Forsman, who has watched the spotted owl for decades, suspects the barred owl acted alone, moving to the Northwest like so many fleeing Californians.

Gutierrez doesn't buy the single-suspect theory. He thinks the owl had help. Perhaps by stomping out wildfires on the Great Plains, he said, people let trees grow up along rivers. They would have become avian highways west.

"It sure seems peculiar that they waited thousands of years to make this leap across the continent," he said. "I just don't think it's coincidental."

There may be at least a few thousand barred owls in the Northwest, and the number is rising. There may be as many as 8,000 pairs of spotted owls.
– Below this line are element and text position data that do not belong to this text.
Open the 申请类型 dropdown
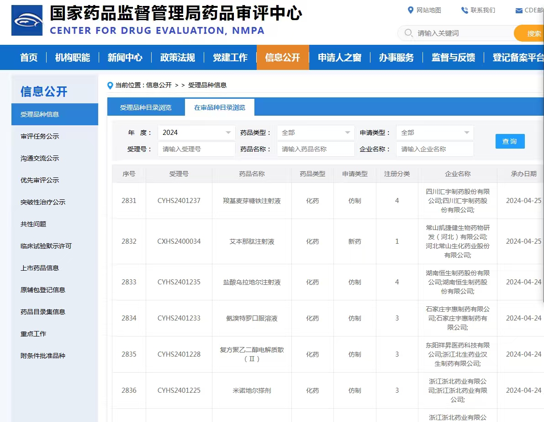This screenshot has width=544, height=422. tap(435, 133)
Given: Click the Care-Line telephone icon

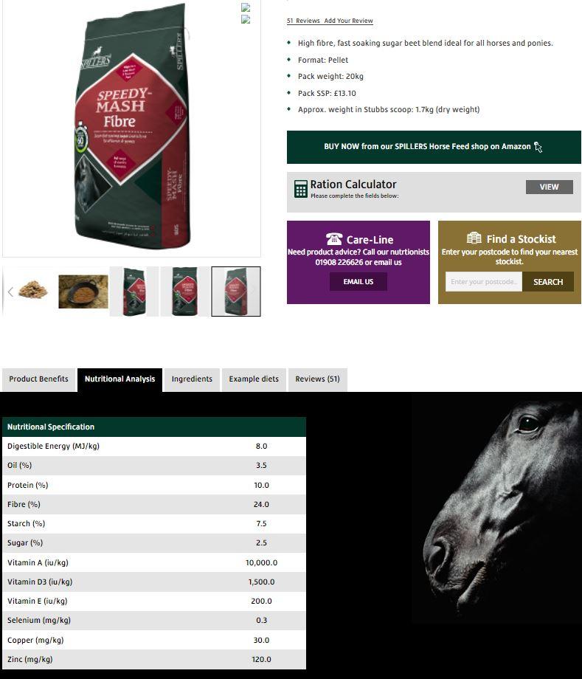Looking at the screenshot, I should [x=333, y=239].
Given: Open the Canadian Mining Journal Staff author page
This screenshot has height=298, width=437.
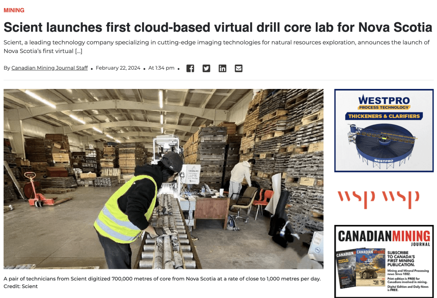Looking at the screenshot, I should click(x=50, y=68).
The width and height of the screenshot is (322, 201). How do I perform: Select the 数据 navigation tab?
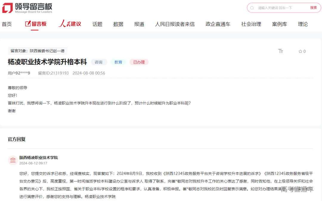click(x=118, y=24)
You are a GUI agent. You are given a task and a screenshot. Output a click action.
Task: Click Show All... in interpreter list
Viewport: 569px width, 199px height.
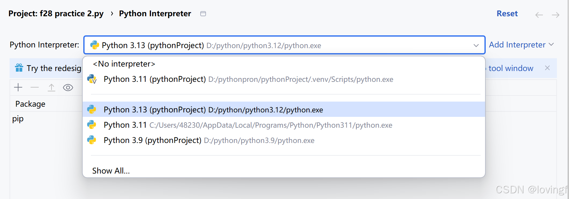pyautogui.click(x=111, y=171)
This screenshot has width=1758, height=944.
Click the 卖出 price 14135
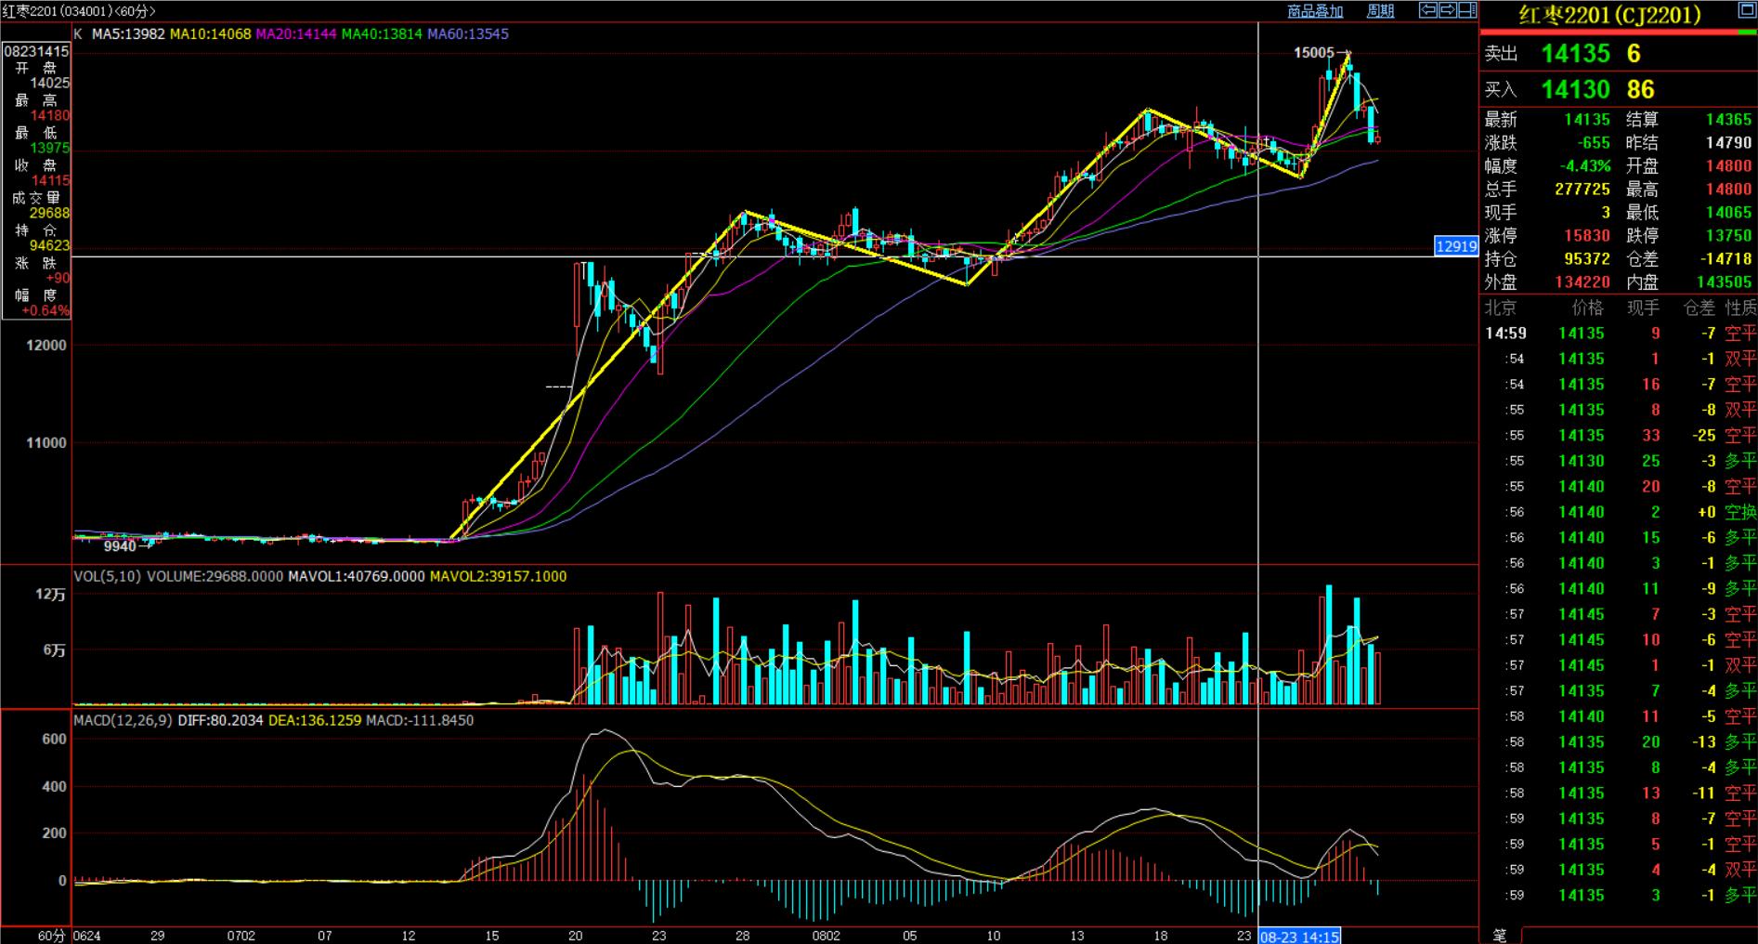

And there are some "sparred owls," offspring of interbreeding between the two, that may further confuse things.

Biologists didn't plan on all this when they mapped out reserves for the spotted owl and other species that would become the blueprint for public forest management. But they don't fault the barred owl for taking them by surprise.

"I wouldn't put it in terms of bad or good," Gutierrez says. "I would put it as, 'Is it a threat to the spotted owl?' And the answer is yes. I think this thing is happening more quickly than people expected it would."